About this exercise — Exactly as written, transcribe each record below.

Entries supplied —
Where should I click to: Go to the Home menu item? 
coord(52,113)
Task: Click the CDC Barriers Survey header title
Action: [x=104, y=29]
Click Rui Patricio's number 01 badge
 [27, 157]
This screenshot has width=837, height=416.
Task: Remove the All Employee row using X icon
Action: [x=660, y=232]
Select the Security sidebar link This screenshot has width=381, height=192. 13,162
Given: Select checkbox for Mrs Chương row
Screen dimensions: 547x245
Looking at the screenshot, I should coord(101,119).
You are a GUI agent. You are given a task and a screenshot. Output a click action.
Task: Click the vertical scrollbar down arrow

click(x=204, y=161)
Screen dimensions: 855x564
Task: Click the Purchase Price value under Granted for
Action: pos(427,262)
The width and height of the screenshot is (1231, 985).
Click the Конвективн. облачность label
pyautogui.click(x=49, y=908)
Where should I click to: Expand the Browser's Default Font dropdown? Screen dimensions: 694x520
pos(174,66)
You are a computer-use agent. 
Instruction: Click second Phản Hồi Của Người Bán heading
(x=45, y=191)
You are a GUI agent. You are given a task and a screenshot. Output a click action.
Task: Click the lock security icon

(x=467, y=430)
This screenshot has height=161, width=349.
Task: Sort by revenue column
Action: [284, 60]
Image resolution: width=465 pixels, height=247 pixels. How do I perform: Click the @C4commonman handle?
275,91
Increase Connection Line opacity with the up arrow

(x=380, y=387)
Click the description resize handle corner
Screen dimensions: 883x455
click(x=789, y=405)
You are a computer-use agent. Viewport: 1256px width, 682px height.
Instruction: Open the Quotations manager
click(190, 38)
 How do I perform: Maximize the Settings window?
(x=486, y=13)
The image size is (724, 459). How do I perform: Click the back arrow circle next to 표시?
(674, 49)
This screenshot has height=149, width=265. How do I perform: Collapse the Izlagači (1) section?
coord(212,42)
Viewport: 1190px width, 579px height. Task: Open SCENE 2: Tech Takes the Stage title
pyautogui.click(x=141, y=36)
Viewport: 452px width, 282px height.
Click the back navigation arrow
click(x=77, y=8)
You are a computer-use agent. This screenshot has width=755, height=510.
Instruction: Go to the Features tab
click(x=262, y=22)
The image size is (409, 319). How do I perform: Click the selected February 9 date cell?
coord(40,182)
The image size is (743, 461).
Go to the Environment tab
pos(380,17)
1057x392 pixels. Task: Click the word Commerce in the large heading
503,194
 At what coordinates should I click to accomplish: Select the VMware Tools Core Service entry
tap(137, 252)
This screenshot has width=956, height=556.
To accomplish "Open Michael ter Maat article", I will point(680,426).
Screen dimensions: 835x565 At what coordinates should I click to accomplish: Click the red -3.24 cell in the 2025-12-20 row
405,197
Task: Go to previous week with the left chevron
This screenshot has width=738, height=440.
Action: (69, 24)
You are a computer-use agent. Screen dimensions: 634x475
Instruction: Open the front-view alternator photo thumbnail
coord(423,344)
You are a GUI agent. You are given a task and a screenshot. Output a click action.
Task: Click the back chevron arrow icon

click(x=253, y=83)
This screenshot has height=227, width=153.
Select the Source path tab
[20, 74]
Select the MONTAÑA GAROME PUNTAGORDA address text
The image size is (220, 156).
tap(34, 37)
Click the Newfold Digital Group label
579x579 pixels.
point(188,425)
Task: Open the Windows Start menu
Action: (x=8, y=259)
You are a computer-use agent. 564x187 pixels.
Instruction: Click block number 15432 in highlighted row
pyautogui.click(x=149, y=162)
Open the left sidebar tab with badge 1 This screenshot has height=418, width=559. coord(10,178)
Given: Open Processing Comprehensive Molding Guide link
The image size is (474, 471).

Response to the exercise —
Where should I click to: Go to the Home menu item? 
coord(52,113)
Task: Click the CDC Barriers Survey header title
Action: [x=104, y=29]
Click Rui Patricio's number 01 badge
 [27, 157]
This screenshot has width=837, height=416.
Task: Remove the All Employee row using X icon
Action: [x=660, y=232]
Select the Security sidebar link This screenshot has width=381, height=192. 13,162
Given: Select checkbox for Mrs Chương row
Screen dimensions: 547x245
Looking at the screenshot, I should coord(101,119).
You are a GUI agent. You are given a task and a screenshot. Output a click action.
Task: Click the vertical scrollbar down arrow

click(x=204, y=161)
Screen dimensions: 855x564
Task: Click the Purchase Price value under Granted for
Action: pos(427,262)
The width and height of the screenshot is (1231, 985).
Click the Конвективн. облачность label
pyautogui.click(x=49, y=908)
Where should I click to: Expand the Browser's Default Font dropdown? Screen dimensions: 694x520
pos(174,66)
You are a computer-use agent. 
Instruction: Click second Phản Hồi Của Người Bán heading
(x=45, y=191)
You are a GUI agent. You are given a task and a screenshot. Output a click action.
Task: Click the lock security icon

(x=467, y=430)
This screenshot has height=161, width=349.
Task: Sort by revenue column
Action: [284, 60]
Image resolution: width=465 pixels, height=247 pixels. How do I perform: Click the @C4commonman handle?
275,91
Increase Connection Line opacity with the up arrow

(x=380, y=387)
Click the description resize handle corner
Screen dimensions: 883x455
click(x=789, y=405)
You are a computer-use agent. Viewport: 1256px width, 682px height.
Instruction: Open the Quotations manager
click(190, 38)
 How do I perform: Maximize the Settings window?
(x=486, y=13)
The image size is (724, 459). How do I perform: Click the back arrow circle next to 표시?
(674, 49)
This screenshot has height=149, width=265. How do I perform: Collapse the Izlagači (1) section?
coord(212,42)
Viewport: 1190px width, 579px height. Task: Open SCENE 2: Tech Takes the Stage title
pyautogui.click(x=141, y=36)
Viewport: 452px width, 282px height.
Click the back navigation arrow
click(x=77, y=8)
You are a computer-use agent. This screenshot has width=755, height=510.
Instruction: Go to the Features tab
click(x=262, y=22)
The image size is (409, 319). How do I perform: Click the selected February 9 date cell?
coord(40,182)
The image size is (743, 461).
Go to the Environment tab
pos(380,17)
1057x392 pixels. Task: Click the word Commerce in the large heading
503,194
 At what coordinates should I click to accomplish: Select the VMware Tools Core Service entry
tap(137, 252)
This screenshot has width=956, height=556.
To accomplish "Open Michael ter Maat article", I will point(680,426).
Screen dimensions: 835x565 At what coordinates should I click to accomplish: Click the red -3.24 cell in the 2025-12-20 row
405,197
Task: Go to previous week with the left chevron
This screenshot has width=738, height=440.
Action: (69, 24)
You are a computer-use agent. Screen dimensions: 634x475
Instruction: Open the front-view alternator photo thumbnail
coord(423,344)
You are a GUI agent. You are given a task and a screenshot. Output a click action.
Task: Click the back chevron arrow icon

click(x=253, y=83)
This screenshot has height=227, width=153.
Select the Source path tab
[20, 74]
Select the MONTAÑA GAROME PUNTAGORDA address text
The image size is (220, 156).
tap(34, 37)
Click the Newfold Digital Group label
579x579 pixels.
point(188,425)
Task: Open the Windows Start menu
Action: (x=8, y=259)
You are a computer-use agent. 564x187 pixels.
Instruction: Click block number 15432 in highlighted row
pyautogui.click(x=149, y=162)
Open the left sidebar tab with badge 1 This screenshot has height=418, width=559. coord(10,178)
Given: Open Processing Comprehensive Molding Guide link
The image size is (474, 471).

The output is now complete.